It's quite possible that traditional telecom regulation is ill conceived. Rural build out requirements are effectively a tax on providing service in urban areas used to subsidize providing service in rural areas. It's government interference in the market -- and maybe that's necessary to get what we want, but we should at least admit what we're doing so we can properly evaluate it.

In particular, if we want to have a subsidy for rural build outs, that doesn't automatically mean the money should come from telecommunication customers in urban areas. The premise itself is that telecommunications service is something good that we want to promote and make more affordable, so making it less affordable for urban customers in order to subsidize rural customers is robbing Peter to pay Paul. If we have to rob somebody then we should either rob somebody we don't like (e.g. tax cigarettes or gas guzzlers) or the money should come from everyone equitably via a tax on general sales/income/etc.

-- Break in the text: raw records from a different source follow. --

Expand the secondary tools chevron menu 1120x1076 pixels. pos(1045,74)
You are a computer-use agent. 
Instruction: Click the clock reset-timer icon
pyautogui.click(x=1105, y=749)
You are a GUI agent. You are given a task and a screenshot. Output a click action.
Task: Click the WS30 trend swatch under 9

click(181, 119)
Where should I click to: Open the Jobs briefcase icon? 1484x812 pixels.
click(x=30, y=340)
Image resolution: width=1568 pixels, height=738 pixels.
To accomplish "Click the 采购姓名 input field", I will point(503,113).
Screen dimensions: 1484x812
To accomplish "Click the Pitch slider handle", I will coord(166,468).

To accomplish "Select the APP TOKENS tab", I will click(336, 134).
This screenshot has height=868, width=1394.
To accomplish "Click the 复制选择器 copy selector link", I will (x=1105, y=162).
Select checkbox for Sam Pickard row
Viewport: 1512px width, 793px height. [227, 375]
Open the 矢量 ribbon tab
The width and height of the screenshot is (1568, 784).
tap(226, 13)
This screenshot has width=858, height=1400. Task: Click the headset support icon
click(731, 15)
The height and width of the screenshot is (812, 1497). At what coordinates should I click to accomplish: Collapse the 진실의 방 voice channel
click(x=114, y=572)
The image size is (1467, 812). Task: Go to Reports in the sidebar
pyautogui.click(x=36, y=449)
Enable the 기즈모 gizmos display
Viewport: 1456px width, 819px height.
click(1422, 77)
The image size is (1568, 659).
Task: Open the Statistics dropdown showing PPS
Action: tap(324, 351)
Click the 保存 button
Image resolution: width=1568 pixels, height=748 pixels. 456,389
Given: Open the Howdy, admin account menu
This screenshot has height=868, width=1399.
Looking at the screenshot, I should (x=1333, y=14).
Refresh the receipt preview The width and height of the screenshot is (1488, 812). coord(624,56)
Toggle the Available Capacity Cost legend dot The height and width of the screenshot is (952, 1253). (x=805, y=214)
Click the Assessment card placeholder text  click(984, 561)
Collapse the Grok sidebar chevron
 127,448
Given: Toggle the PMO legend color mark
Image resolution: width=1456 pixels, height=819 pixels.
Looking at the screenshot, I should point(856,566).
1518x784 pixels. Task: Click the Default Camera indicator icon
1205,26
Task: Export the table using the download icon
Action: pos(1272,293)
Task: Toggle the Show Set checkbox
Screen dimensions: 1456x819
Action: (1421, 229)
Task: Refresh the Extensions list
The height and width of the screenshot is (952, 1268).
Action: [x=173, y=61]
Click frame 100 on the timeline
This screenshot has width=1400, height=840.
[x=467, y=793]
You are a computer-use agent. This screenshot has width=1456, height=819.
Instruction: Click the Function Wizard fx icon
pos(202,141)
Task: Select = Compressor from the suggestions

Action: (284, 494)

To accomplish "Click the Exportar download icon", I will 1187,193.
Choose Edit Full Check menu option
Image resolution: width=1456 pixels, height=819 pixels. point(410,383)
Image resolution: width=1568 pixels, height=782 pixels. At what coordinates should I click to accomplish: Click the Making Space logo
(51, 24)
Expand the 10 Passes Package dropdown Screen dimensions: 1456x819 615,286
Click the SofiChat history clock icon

"Traditional telecom regulation" implies that we can't have gigabit fiber in New York City (population density ~27,500/sq mi) until it is cost effective to also install it in Loving County, Texas (population density ~0.1/sq mi). That seems significantly less desirable than, for example, setting aside a fixed amount of subsidy each year and dividing it between each carrier based on the number of citizens newly served who were not previously served at a given class of service. That way the market works and the most efficient markets are not delayed (i.e. NYC gets gigabit fiber right away) but as the low hanging fruit is picked and the number of new residents offered service per year decreases, the subsidy per each newly served resident increases until the subsidy for installing service to the last unserved resident finally exceeds the cost of installing the service.




I was thinking about this just the other day. Fixed subsidy per resident, and we see how far that gets you. The subsidy we have now is not a small thing. Even ignoring the cross subsidies intrinsic in build out requirements, we directly subsidize rural wired service to the tune of $4.5 billion per year via taxing long distance voice service. That's as much as TMobile spends on CapEx every year to build out an LTE network avaible to 200 million mostly urban customers.


What I'm suggesting is a fixed subsidy amount ($X billion each year) which is split between all the carriers based on how many new customers that carrier serves who weren't served by anyone in any previous year. So on the one hand you have the carriers competing to increase their share of the subsidy pool every year by adding service for more new customers than their competitors, and on the other hand as the remaining unserved residents become those in ever more poor and rural areas and the rate of expansion slows overall, that causes the subsidy per new resident to increase and keep continued expansion attractive until the last unserved resident is served.